EXCERPTED DATA >>
==============================
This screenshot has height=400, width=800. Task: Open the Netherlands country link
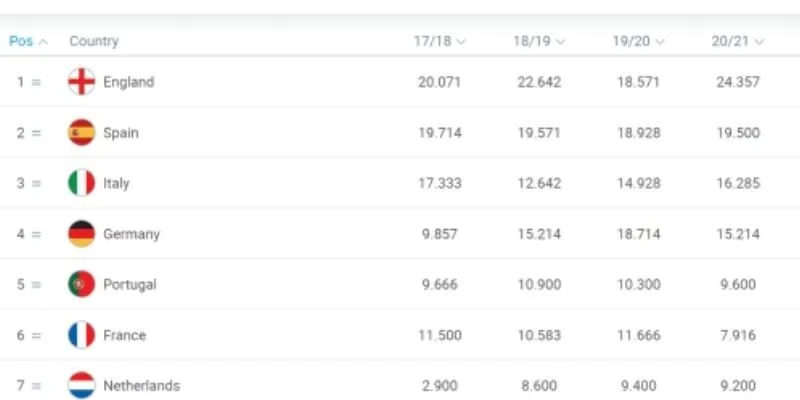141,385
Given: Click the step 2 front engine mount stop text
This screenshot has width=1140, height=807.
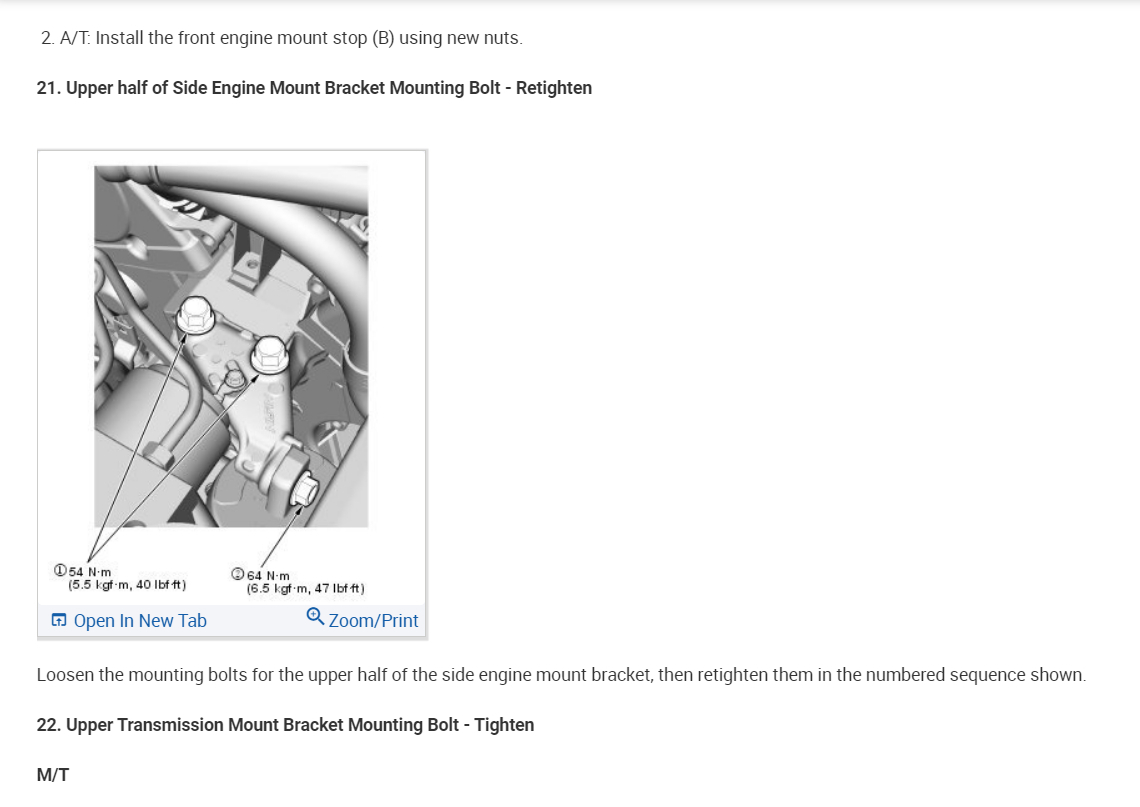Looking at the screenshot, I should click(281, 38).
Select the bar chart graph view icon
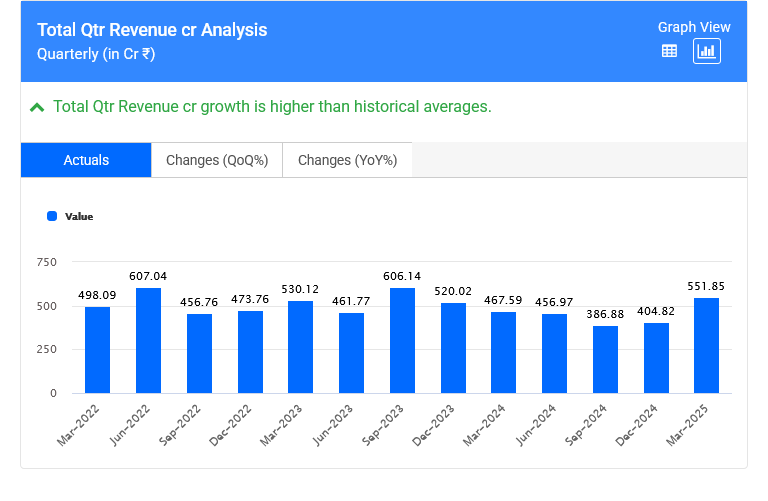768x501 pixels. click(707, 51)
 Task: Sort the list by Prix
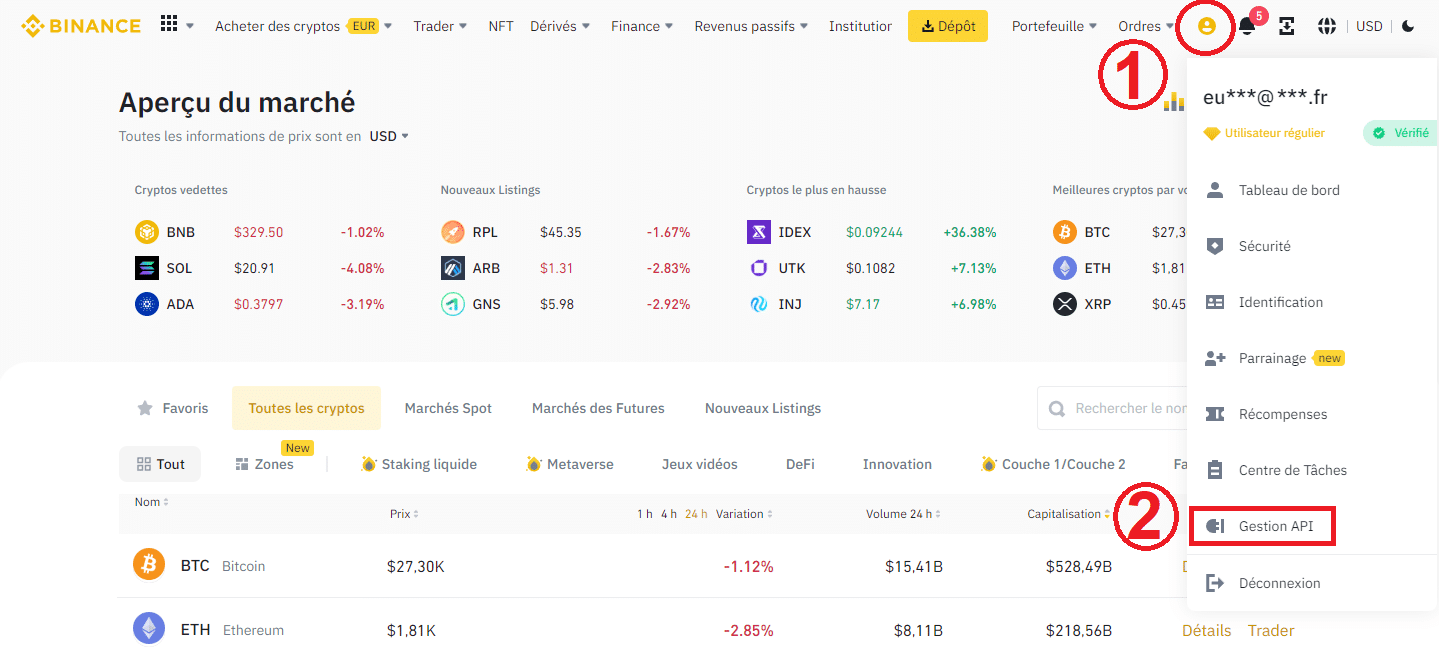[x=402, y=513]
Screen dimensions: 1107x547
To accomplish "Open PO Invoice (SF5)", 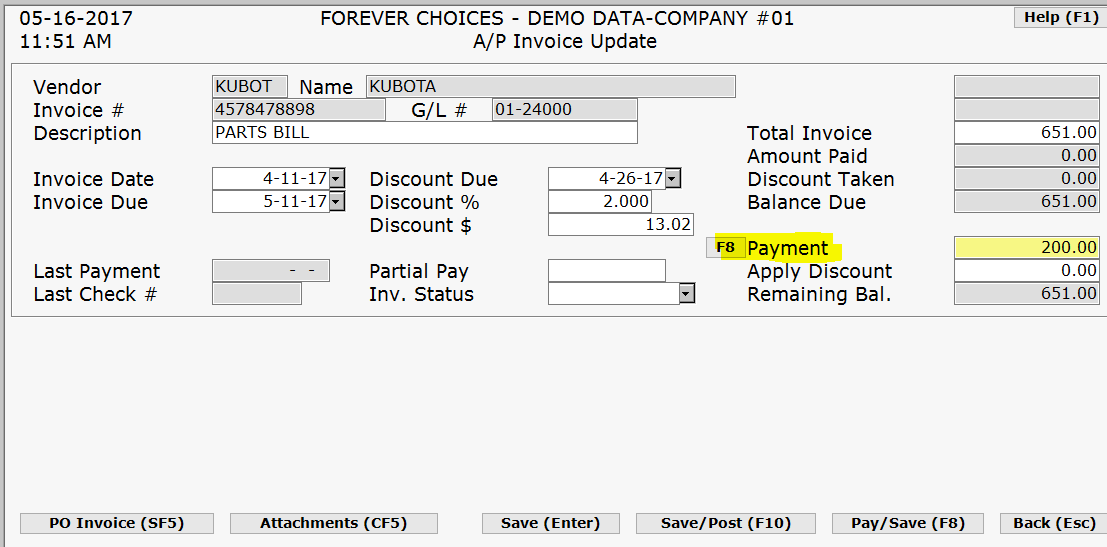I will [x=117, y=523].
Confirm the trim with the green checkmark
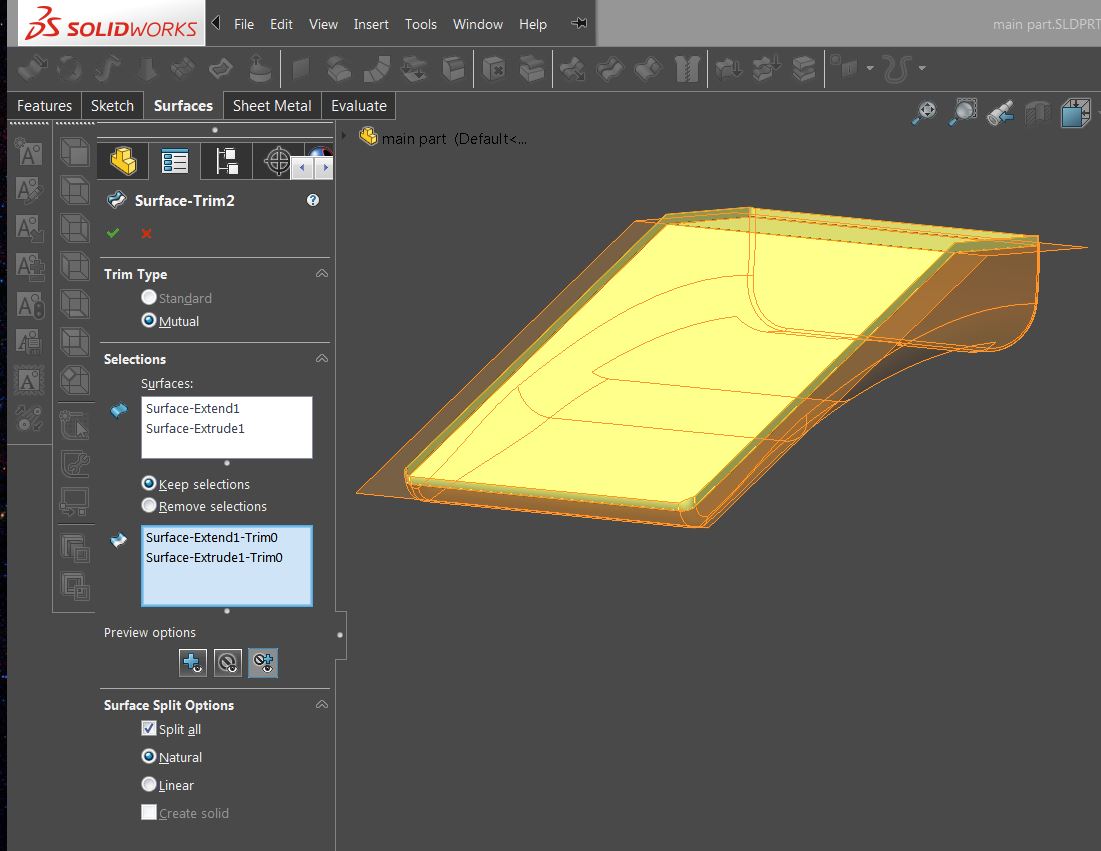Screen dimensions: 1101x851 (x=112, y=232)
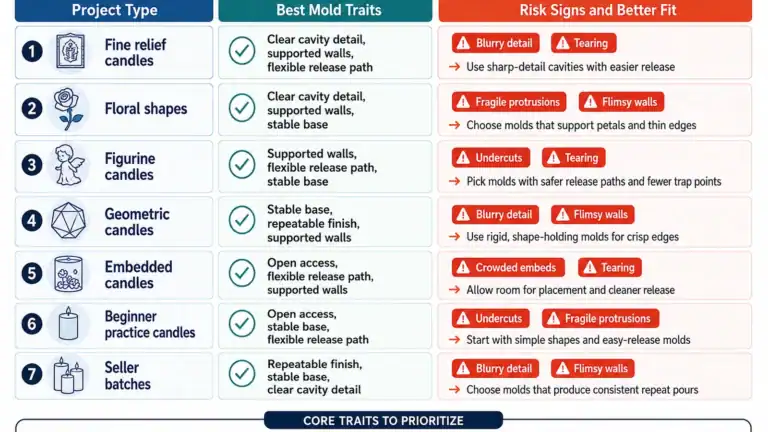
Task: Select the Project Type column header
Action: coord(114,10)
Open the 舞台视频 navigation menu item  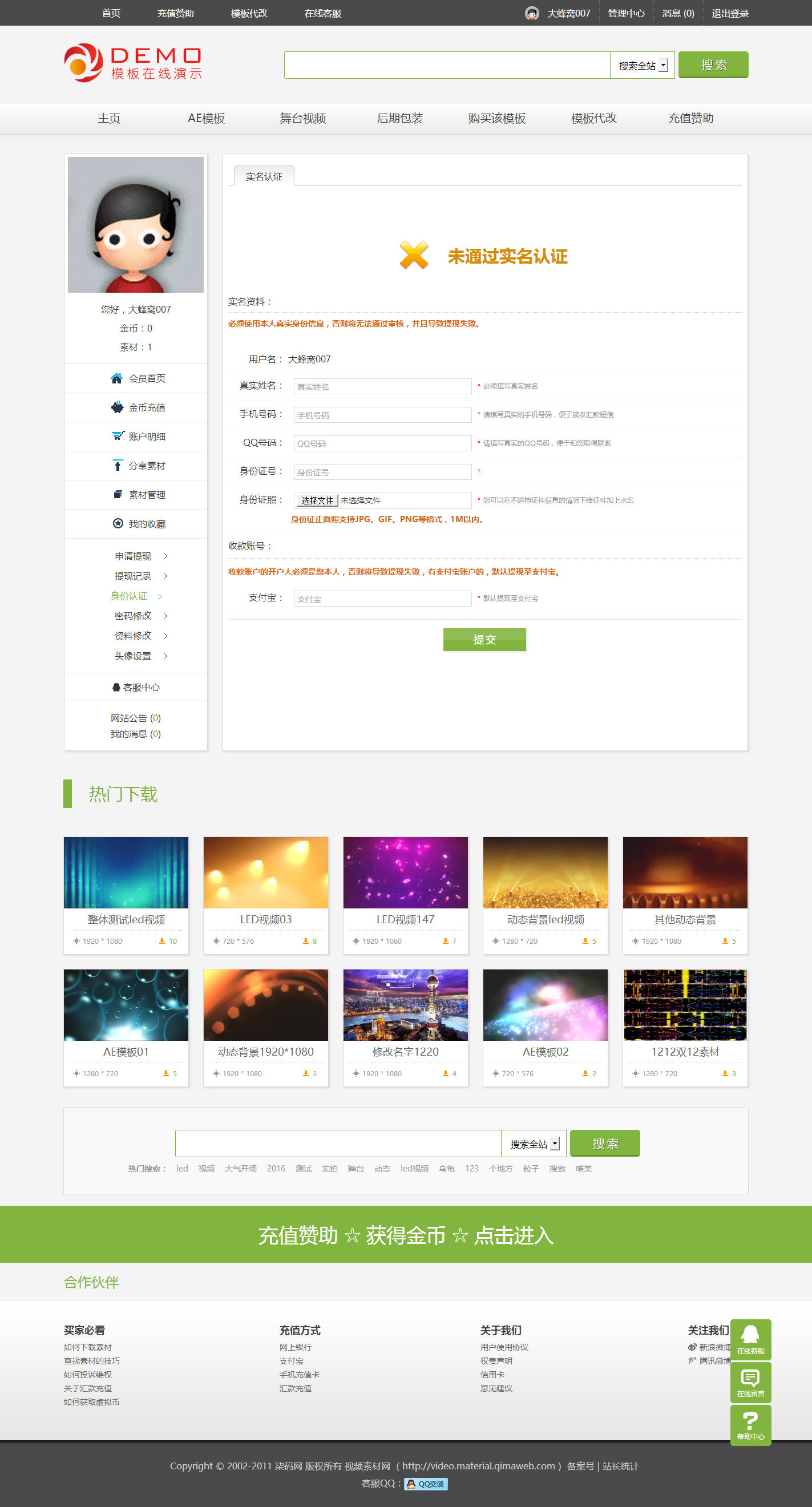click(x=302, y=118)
==============================
REQUIREMENT >>
All that is wanted is the lines above between the one containing "This screenshot has width=1140, height=807." and the one containing "Screen dimensions: 1107x547", inclusive, restated word for word, with pictures omitted.

EXERCISE OUTPUT >>
This screenshot has width=1140, height=807.
Looking at the screenshot, I should click(281, 38).
Select the bar chart graph view icon
768x501 pixels. click(707, 51)
 Task: Sort the list by Prix
[x=402, y=513]
Screen dimensions: 1107x547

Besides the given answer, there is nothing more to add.